Charl se enderezó en la silla, sacudiéndose las migas en su barba desaliñada y alisando su maloliente camiseta, a pesar de que no había nadie que pudiera verle. Tendría que afeitarse. Por alguna razón, los banu no se fían de nadie cuya boca no puedan ver. Habría tiempo de sobra para eso. Pasó a velocidad acelerada todo el mensaje para enterarse de los puntos más importantes.

-… beneficio mutuo parcial acordado por relación con tercer grupo financiero…

Así que habría un anticipo. Estupendo, necesitaba uno.

-… nueva relación comparable a relaciones previas mutuas para beneficios… renovar otra vez relación con Torreele Foodstuffs…

Este trabajo sería como muchos de los anteriores. Charl ya había trabajado otras veces a través de Lyshtuu para Torreele Foodstuffs, una corporación humana que importaba productos banu al espacio de la UEE. A diferencia de casi todas las corporaciones humanas, Torreele había llegado incluso a establecer una presencia significativa en territorio banu. Eran trabajos fáciles. Pagaban bien y nunca le fastidiaban mientras estaba trabajando.

-… la naturaleza completa de nueva relación será compartida en las coordenadas proporcionadas…

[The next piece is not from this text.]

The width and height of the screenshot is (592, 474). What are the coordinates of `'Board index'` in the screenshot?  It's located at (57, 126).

Se enteraría de que iba el asunto en un encuentro cara a cara, lo que era lo típico. A los banu les gusta verte de cerca cuando estás hablando. Perciben visualmente la actitud de cada uno, y a pesar de que un rostro humano les resulta menos revelador, sigue haciéndoles sentir más cómodos. Sin problema.

-¡Oh, Lyshtuu, hermoso bastardo banu, me has salvado de verdad el culo! –Charl se puso de inmediato en acción. Tendría que contestar el mensaje para confirmar su aceptación y asegurarse el anticipo, algo que no debería tener ninguna dificultad en poder hacer desde aquí mismo en Geddon. A continuación podría comprar provisiones y hacer que le dieran un vistazo al acoplador de empuje (ese trasto cierto tiempo funcionando raro). Empujó el control de gravedad con un lujurioso “¡Ja!” y le dio la bienvenida a la añorada sensación de su propio peso hundiéndole en la silla.

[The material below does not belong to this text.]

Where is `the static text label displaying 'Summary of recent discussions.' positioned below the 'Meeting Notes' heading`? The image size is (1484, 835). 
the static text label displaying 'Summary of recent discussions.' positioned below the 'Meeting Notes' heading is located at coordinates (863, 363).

-Ya sabes lo que esto significa, ¿verdad? –le preguntó a la Reacher -. Nada de volver al espacio de la UEE. ¡Nada de mendigarle trabajo al inútil de mi tío!

Charl recorrió rápidamente el interior de la nave, preparando los sistemas y asegurando él material. Un viaje rápido al orbital de Geddon y podría ponerse en camino. Estaba sonriendo con tanta fuerza que le dolía el rostro. Volvió a teclear en el navicomp y pasó de banda alegremente todos los sistemas humanos hasta estar de vuelta en los sistemas del Protectorado Banu.

-Venga, nena –dijo mientras hacía que los propulsores de la Reacher cobraran vida -. ¡Pongámonos en marcha!

Continuará…

Original.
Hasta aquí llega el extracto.